Scimmie e umani, simili anche nell’invecchiamento

Un’infanzia pericolosa, un’età adulta relativamente serena e un lento invecchiamento: non è solo l’essere umano a dover fare i conti con questo ritmo di vita, ma tutti i primati. Lo dimostra uno studio pubblicato su Science e condotto da un gruppo di ricerca coordinato da Anne M. Bronikowski della Iowa State University, in Usa.

L’essere umano, rispetto agli altri animali, ha un’aspettativa di vita piuttosto lunga. In più, i suoi tassi di mortalità sono relativamente bassi nell’età adulta e tendono a crescere, lentamente, man mano che invecchia. Sino a oggi, queste caratteristiche erano considerate peculiarità della specie umana, ma non c’erano sufficienti dati demografici sui primati in natura da permettere un reale confronto tra i cicli vitali degli esseri umani e quelli delle altre scimmie.

A raccogliere un database abbastanza consistente ci sono riusciti 11 ricercatori sparsi nelle grandi riserve naturali del mondo, dal Kenya al Costarica, grazie a 226 osservazioni su 2800 individui. Le sette specie coinvolte nella ricerca, sulle quali è stata realizzata un’analisi comparata del ritmo di invecchiamento, della longevità e della mortalità, comprendono i lemuri del Madagascar, le scimmie del Nuovo (murichi, cebi) e Vecchio Mondo (cercopitechi dal diadema, babbuini), e antropomorfe come gorilla e scimpanzè. Dal confronto è emerso che per tutte le specie il rischio di morte è molto elevato durante l’infanzia, decresce in età adulta e torna ad aumentare nella vecchiaia. Inoltre, proprio come accade nell’essere umano, in molti gruppi i maschi hanno un’aspettativa di vita più breve delle femmine e sono soggetti a un tasso di mortalità più elevato in ogni fascia d’età. Con una principale eccezione:i murichi. In queste scimmie brasiliane, gli scienziati non hanno trovato differenze di genere nella longevità. Come mai? Secondo loro potrebbe dipendere dal fatto che, a differenza di altre scimmie, i murichi maschi non combattono per la partner perché non essendo più grandi delle femmine non hanno alcun vantaggio fisico su esse e quindi tollerano la promiscuità evitando così la violenza.
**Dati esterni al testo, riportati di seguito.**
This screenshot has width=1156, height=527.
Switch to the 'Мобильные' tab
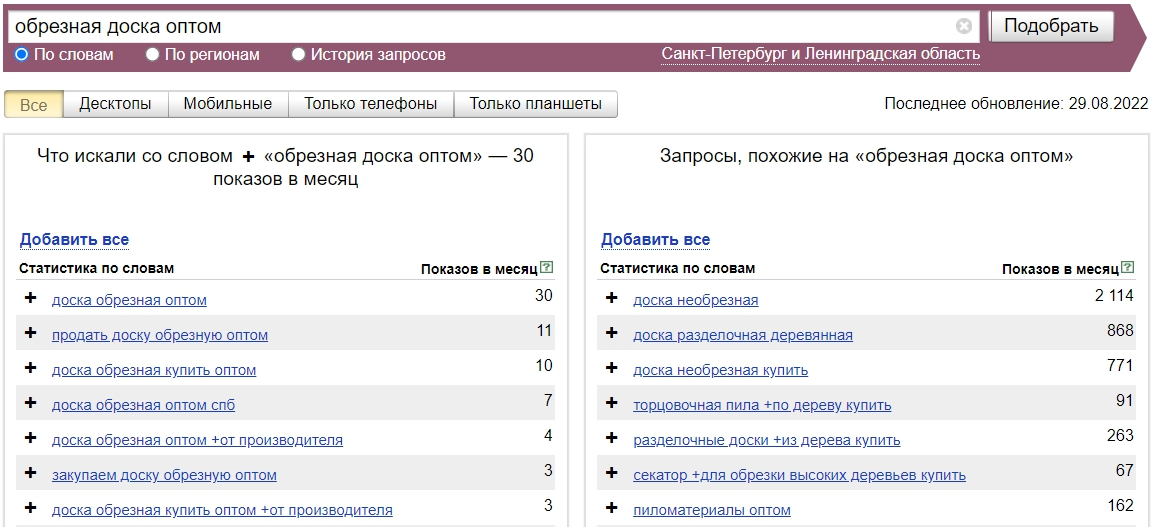tap(228, 104)
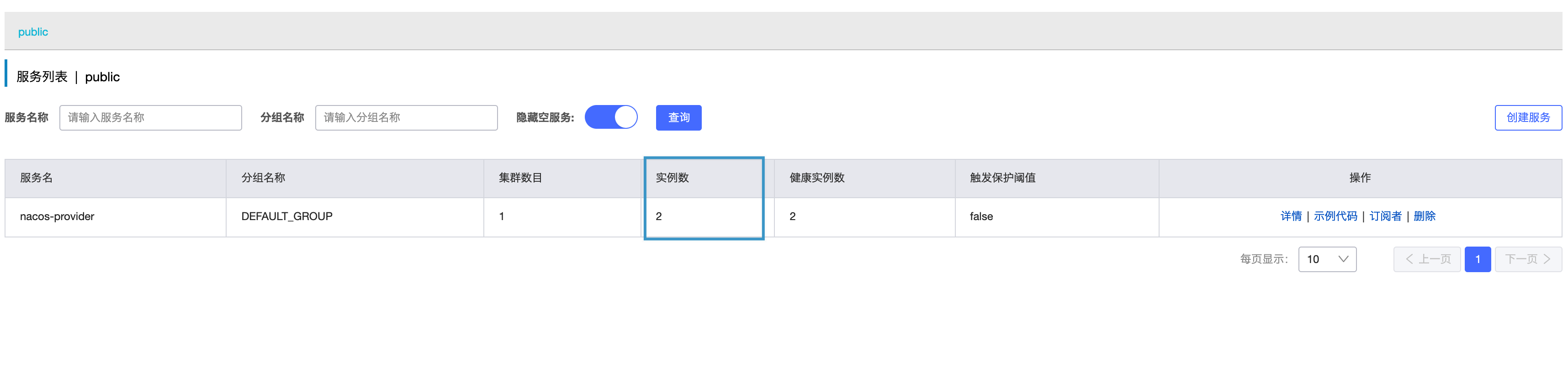Open the public namespace tab
The width and height of the screenshot is (1568, 379).
coord(32,32)
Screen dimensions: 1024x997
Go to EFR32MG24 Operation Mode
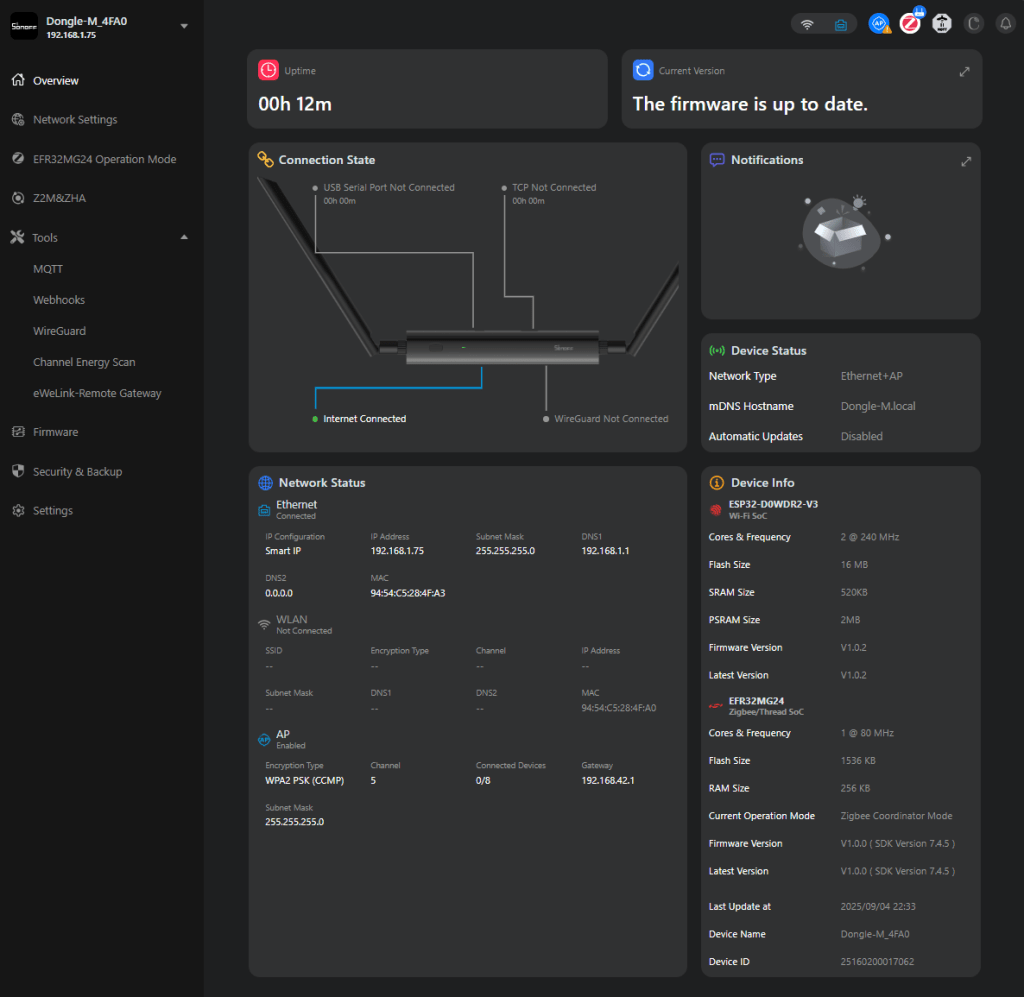pyautogui.click(x=104, y=159)
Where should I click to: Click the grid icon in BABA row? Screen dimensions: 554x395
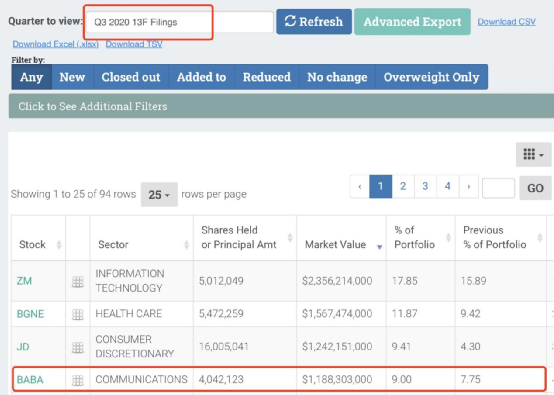pyautogui.click(x=78, y=380)
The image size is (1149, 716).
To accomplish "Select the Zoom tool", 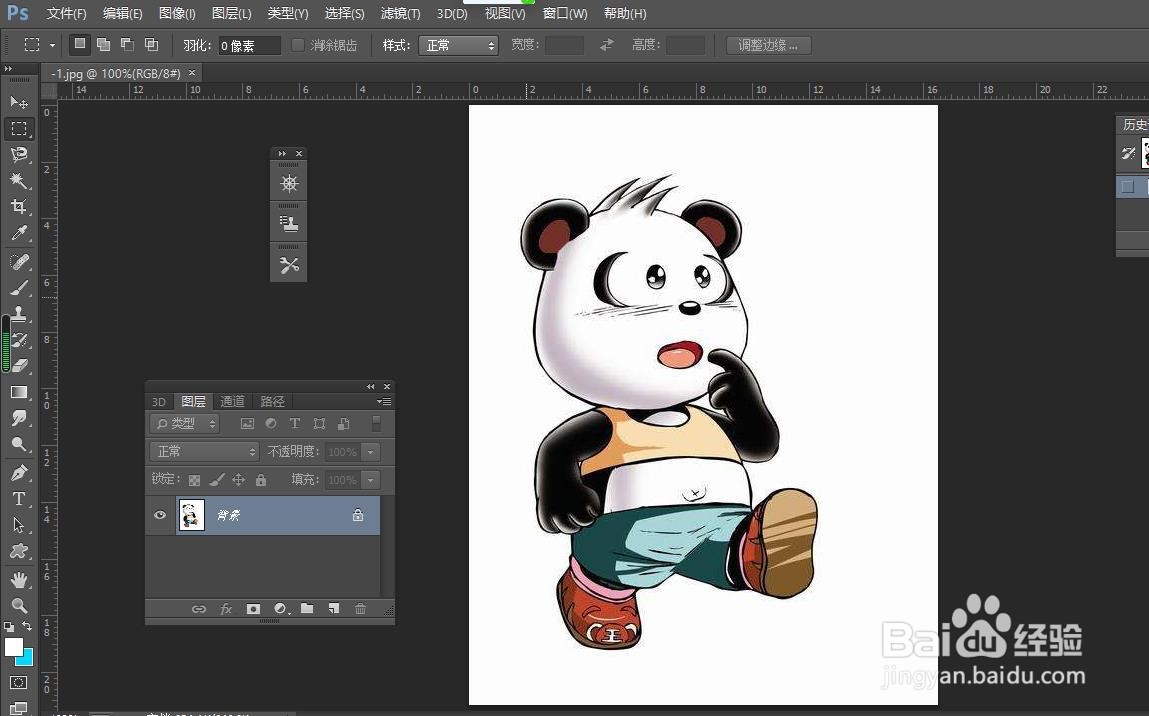I will (x=18, y=606).
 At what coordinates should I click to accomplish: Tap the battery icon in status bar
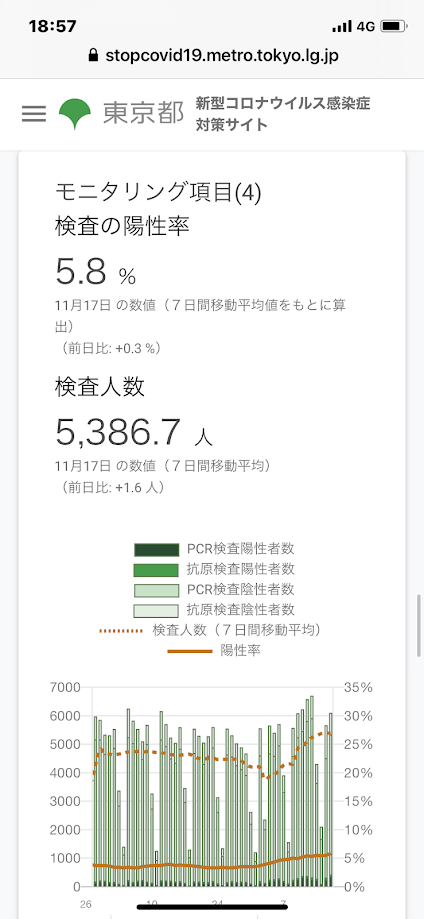pos(394,26)
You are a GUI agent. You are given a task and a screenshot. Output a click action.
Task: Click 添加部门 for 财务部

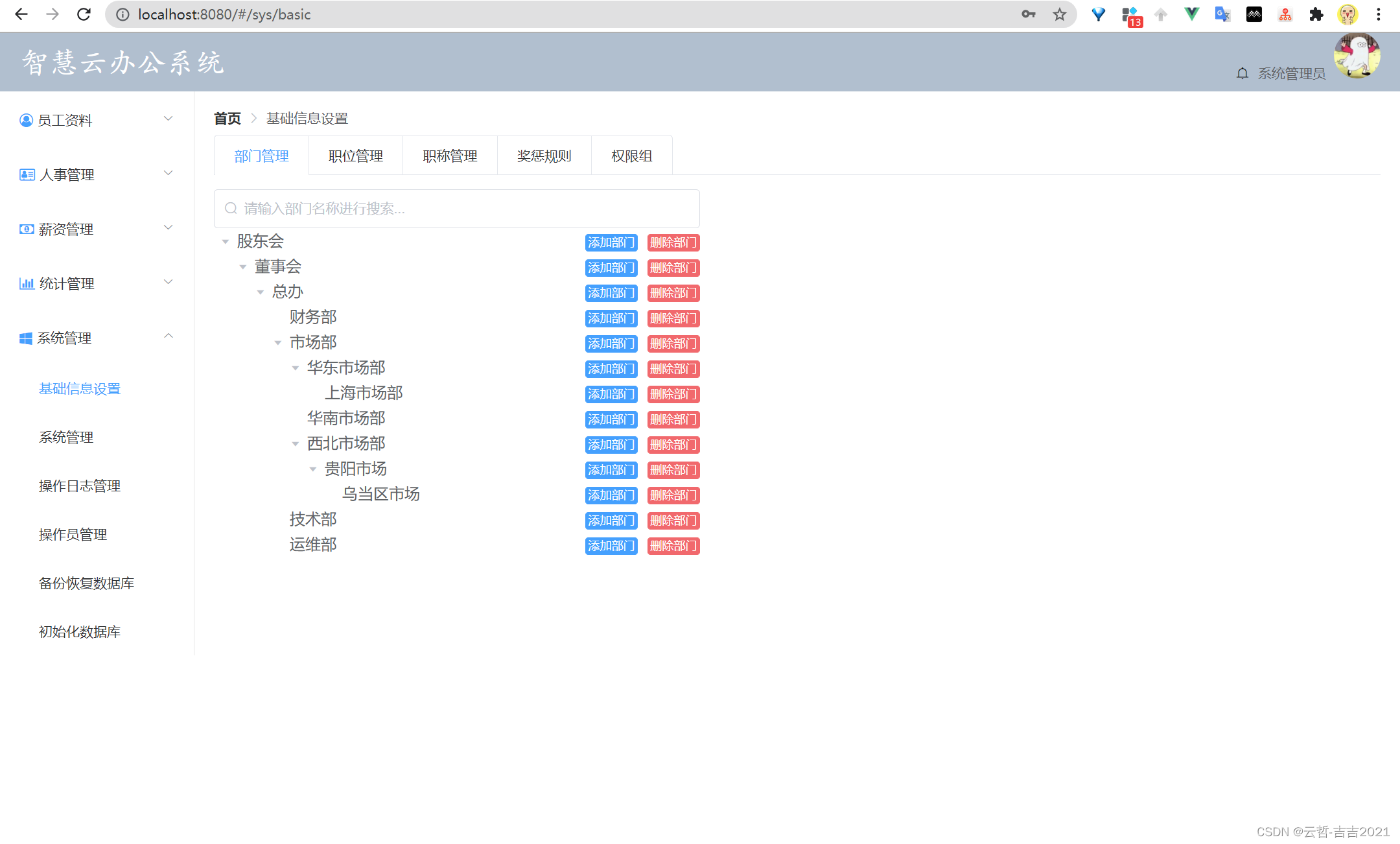click(x=611, y=318)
Le modalità di invecchiamento delle singole specie, osservano ancora i ricercatori, non sembrano avere una “coerenza” filogenetica. Sono uguali in gruppi evolutivamente lontani come proscimmie e scimpanzé. Quindi, è possibile che siano il frutto di pressioni ambientali legate all’habitat in cui vivono le singole specie.